Réunion virtuelle d'une trentaine de pays jeudi sur la sécurisation du détroit d'Ormuz
Le Premier ministre britannique Keir Starmer s’exprime lors d’une conférence de presse sur la situation au Moyen-Orient et le soutien du gouvernement aux familles au Royaume-Uni, au 10 Downing Street à Londres, le 1er avril 2026. ©Frank Augstein / POOL / AFP

La ministre britannique des Affaires étrangères Yvette Cooper organisera jeudi une réunion virtuelle des représentants d'une trentaine de pays prêts à se mobiliser pour restaurer et garantir la sécurité du transport maritime dans le détroit d'Ormuz une fois les hostilités terminées.

«Le Royaume-Uni a maintenant rassemblé 35 nations autour de notre déclaration d'intention de faire front commun pour la sécurité maritime dans le Golfe», a déclaré le Premier ministre britannique Keir Starmer lors d'une conférence de presse dans la matinée, en annonçant la tenue de cette réunion «cette semaine».

Cette réunion virtuelle aura lieu jeudi, a ensuite précisé une source gouvernementale britannique.

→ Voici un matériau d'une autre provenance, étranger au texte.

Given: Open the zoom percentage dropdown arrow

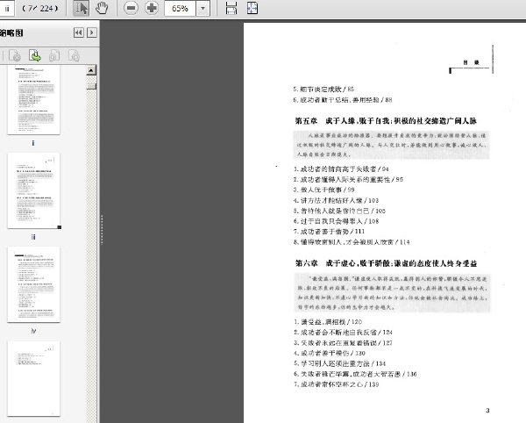Looking at the screenshot, I should pyautogui.click(x=203, y=8).
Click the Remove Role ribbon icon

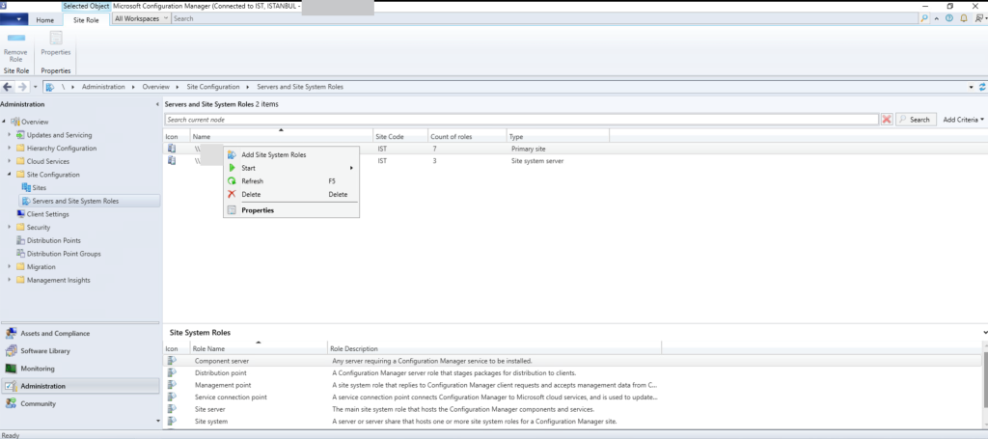[15, 41]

Au cours de cette réunion, «nous évaluerons toutes les mesures diplomatiques et politiques viables que nous pouvons prendre pour rétablir la liberté de navigation, garantir la sécurité des navires et des marins bloqués et reprendre la circulation des marchandises vitales», a indiqué Keir Starmer.

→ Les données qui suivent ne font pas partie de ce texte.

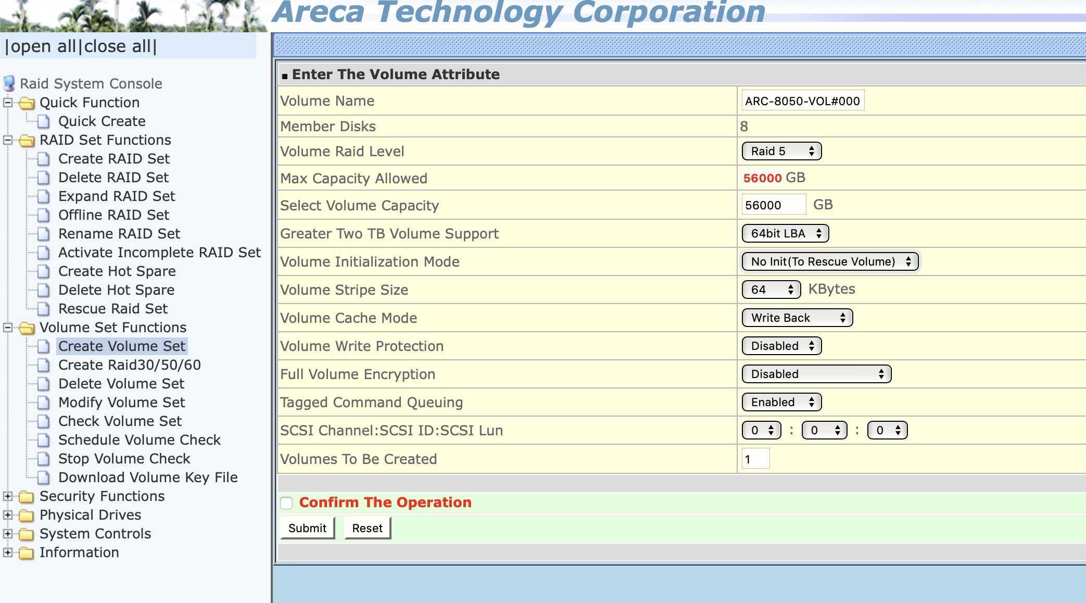1086x603 pixels.
Task: Open the Volume Cache Mode dropdown
Action: point(797,318)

Il a ajouté que des discussions se produiraient ensuite également au niveau des «planificateurs militaires» de ces pays «afin d'examiner comment nous pouvons mobiliser nos capacités et rendre le détroit accessible et sûr, une fois les combats terminés».

Depuis le début du conflit, déclenché le 28 février par des frappes israélo-américaines sur l'Iran, la quasi-paralysie par Téhéran du détroit d'Ormuz, par où transite en temps normal un cinquième de la production de pétrole mondiale, ainsi que du gaz naturel liquéfié, a entraîné une forte hausse du prix des hydrocarbures, avec un impact économique mondial.

Le 19 mars, le Royaume-Uni, la France, l'Allemagne, l'Italie, les Pays-Bas et le Japon, ont diffusé un communiqué commun se disant «prêts à contribuer» aux efforts pour sécuriser le détroit. Ils ont depuis été rejoints par une trentaine d'autres pays.

Ces discussions interviennent sous la pression des États-Unis, le président américain Donald Trump exhortant les pays dépendants du transport maritime dans le détroit à se mobiliser pour le débloquer.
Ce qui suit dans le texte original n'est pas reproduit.